▸ Excerpt provided
A baby in the womb with the rare vein of Galen malformation disease was saved in a first-of-its-kind brain surgery.
The operation, performed by surgeons in Boston, was performed by slicing into the pregnant woman’s abdomen and using an ultrasound to identify the artery and guide the surgery.
The woman gave birth to a healthy child two days later, and he was born without birth defects.
The ten-strong- team of American doctors at the Boston Children’s Hospital and Massachusetts General Hospital performed the brain surgery to treat the ‘meticulous’ rare blood vessel abnormality inside the brain, according to CNN.
The condition occurs when the blood vessel that carries blood from the brain to the heart doesn’t develop correctly.
The malformation results in an overwhelming amount of blood stressing the veins and heart and can lead to a cascade of health problems, reported the news outlet.
According to CBS News, Baby Denver was growing normally inside her mom when, on a routine ultrasound, doctors discovered she had this rare blood vessel abnormality inside the brain.

▸ Extracted information
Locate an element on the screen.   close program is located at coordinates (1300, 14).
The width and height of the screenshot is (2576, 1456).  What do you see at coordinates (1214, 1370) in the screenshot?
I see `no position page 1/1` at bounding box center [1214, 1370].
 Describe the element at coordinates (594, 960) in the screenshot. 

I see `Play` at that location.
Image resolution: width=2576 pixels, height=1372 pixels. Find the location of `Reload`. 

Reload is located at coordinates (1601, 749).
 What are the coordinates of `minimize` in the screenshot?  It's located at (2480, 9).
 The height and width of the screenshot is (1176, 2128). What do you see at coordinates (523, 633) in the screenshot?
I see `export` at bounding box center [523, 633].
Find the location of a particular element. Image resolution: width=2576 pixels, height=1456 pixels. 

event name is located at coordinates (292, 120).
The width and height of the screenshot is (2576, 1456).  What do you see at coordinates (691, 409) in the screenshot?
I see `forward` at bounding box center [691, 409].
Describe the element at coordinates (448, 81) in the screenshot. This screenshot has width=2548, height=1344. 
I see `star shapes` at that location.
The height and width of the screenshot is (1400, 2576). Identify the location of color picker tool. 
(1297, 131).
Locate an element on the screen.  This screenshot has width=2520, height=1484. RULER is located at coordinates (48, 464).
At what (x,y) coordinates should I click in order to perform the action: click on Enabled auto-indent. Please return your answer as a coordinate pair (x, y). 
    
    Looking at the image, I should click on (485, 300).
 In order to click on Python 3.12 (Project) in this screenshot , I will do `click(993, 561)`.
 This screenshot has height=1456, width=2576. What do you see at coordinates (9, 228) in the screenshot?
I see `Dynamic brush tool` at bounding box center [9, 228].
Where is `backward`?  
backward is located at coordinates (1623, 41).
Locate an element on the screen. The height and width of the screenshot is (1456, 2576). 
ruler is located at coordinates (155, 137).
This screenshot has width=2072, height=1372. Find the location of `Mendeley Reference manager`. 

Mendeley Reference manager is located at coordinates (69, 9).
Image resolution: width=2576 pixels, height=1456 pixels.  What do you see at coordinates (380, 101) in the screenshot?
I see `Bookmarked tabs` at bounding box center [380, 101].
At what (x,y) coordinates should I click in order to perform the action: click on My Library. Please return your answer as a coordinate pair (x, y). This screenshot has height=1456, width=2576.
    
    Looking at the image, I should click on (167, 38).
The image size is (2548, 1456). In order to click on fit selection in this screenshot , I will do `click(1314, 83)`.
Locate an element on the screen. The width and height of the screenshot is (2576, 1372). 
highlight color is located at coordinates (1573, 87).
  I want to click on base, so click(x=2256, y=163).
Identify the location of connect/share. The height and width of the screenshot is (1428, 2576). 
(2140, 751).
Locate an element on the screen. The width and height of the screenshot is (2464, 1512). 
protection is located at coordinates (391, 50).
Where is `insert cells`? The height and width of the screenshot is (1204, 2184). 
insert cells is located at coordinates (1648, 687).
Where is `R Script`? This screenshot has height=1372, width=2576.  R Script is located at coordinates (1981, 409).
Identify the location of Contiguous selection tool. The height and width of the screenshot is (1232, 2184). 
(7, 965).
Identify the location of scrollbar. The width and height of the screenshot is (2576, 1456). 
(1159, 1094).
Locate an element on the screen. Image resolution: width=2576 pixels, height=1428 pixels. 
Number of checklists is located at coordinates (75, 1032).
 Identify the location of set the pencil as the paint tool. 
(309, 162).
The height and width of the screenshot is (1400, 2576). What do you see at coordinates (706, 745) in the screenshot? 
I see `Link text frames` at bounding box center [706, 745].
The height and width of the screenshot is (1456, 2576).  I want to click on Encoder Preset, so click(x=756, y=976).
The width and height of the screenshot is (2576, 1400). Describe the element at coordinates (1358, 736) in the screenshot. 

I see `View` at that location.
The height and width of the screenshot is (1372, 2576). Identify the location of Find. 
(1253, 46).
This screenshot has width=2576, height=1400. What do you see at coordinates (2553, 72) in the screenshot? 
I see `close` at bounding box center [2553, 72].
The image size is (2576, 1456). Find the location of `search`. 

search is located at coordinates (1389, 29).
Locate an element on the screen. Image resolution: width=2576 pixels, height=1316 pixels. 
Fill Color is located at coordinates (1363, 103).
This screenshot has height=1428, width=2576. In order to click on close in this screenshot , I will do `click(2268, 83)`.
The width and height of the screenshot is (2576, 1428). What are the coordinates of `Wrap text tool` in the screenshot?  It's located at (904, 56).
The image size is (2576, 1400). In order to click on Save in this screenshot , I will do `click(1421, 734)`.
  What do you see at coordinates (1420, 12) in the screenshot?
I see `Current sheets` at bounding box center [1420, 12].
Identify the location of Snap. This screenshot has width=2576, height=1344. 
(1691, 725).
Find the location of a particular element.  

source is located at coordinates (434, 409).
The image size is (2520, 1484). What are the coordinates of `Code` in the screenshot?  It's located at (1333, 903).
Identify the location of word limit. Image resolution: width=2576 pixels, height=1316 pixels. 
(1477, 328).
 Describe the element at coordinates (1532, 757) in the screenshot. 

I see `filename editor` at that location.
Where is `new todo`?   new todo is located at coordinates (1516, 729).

▸ Exercise directions
Repeat the article about fetal brain surgery word for word from "A baby in the" up to and including "guide the surgery.". The records have no connection to the article about fetal brain surgery.

▸ Exercise response
A baby in the womb with the rare vein of Galen malformation disease was saved in a first-of-its-kind brain surgery.
The operation, performed by surgeons in Boston, was performed by slicing into the pregnant woman’s abdomen and using an ultrasound to identify the artery and guide the surgery.